● **Extracted data entries**
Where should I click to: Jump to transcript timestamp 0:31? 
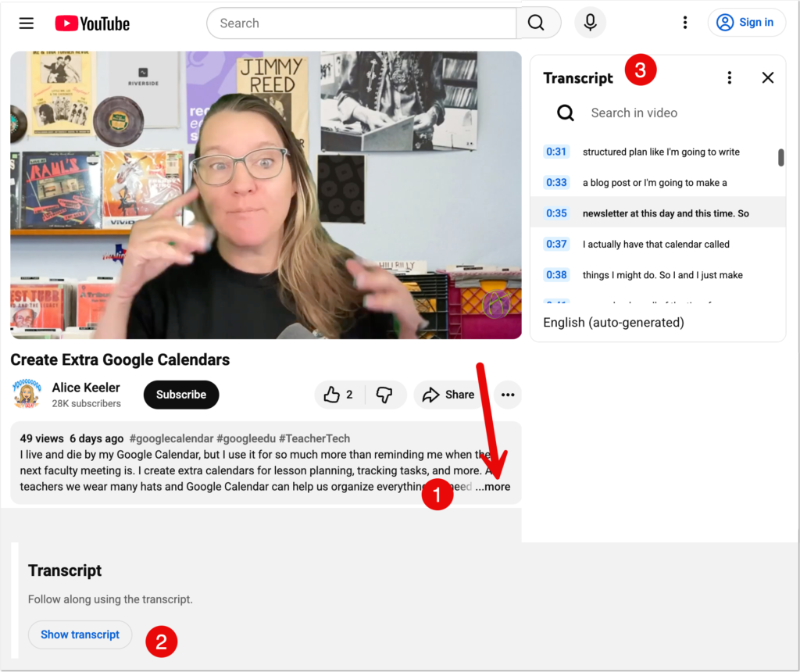coord(556,152)
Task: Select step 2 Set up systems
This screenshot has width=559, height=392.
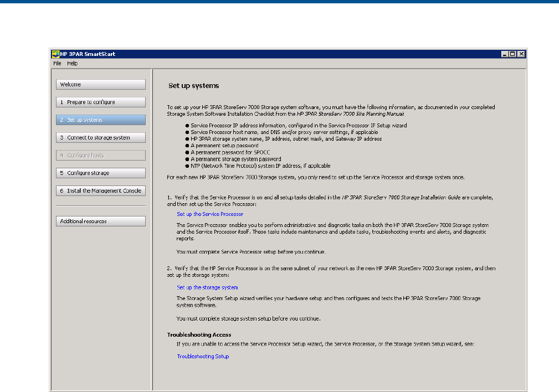Action: point(101,120)
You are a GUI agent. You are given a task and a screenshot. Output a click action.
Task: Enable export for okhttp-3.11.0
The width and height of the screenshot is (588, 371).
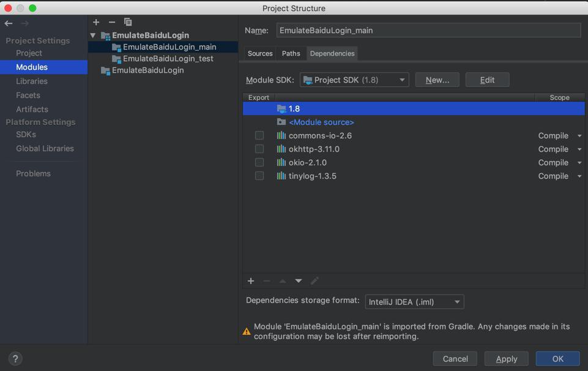pyautogui.click(x=259, y=149)
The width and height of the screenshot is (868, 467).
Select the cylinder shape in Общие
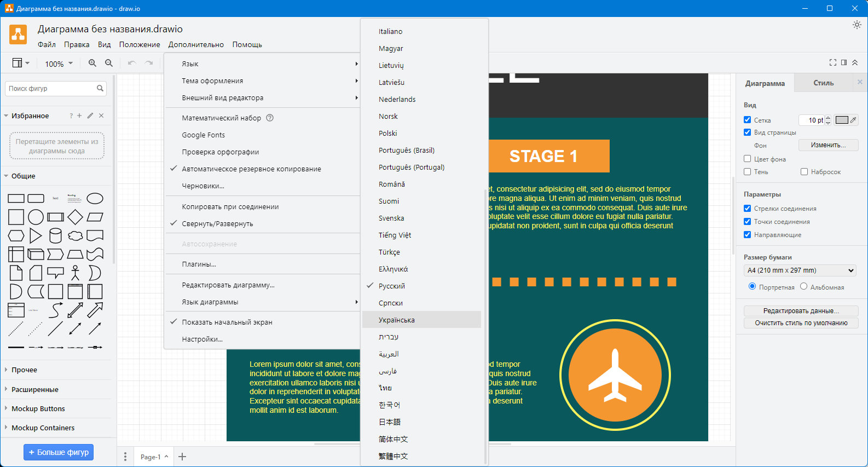55,236
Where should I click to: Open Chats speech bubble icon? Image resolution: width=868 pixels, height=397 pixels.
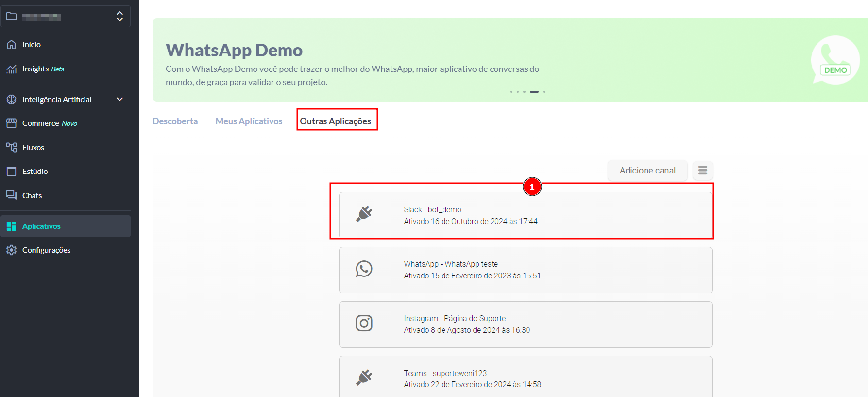(12, 195)
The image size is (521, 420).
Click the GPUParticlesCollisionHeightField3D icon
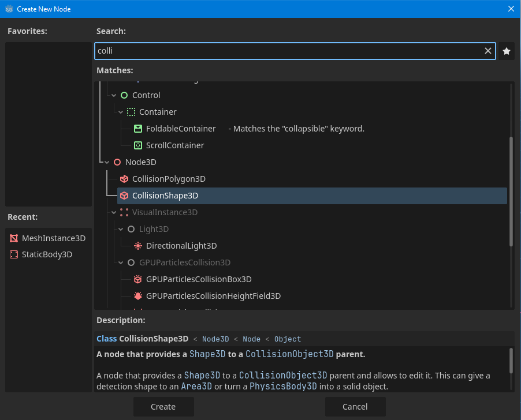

● **TASK TO CARRY OUT**
A faithful, word-for-word copy of the records above, pictures left out, is the answer.

● **RESULT OF THE TASK**
Where should I click to: Jump to transcript timestamp 0:31? 
coord(556,152)
Task: Select step 2 Set up systems
This screenshot has width=559, height=392.
Action: point(101,120)
You are a GUI agent. You are given a task and a screenshot. Output a click action.
Task: Enable export for okhttp-3.11.0
The width and height of the screenshot is (588, 371).
pyautogui.click(x=259, y=149)
The width and height of the screenshot is (868, 467).
Select the cylinder shape in Общие
55,236
Where should I click to: Open Chats speech bubble icon? Image resolution: width=868 pixels, height=397 pixels.
(12, 195)
The image size is (521, 420).
Click the GPUParticlesCollisionHeightField3D icon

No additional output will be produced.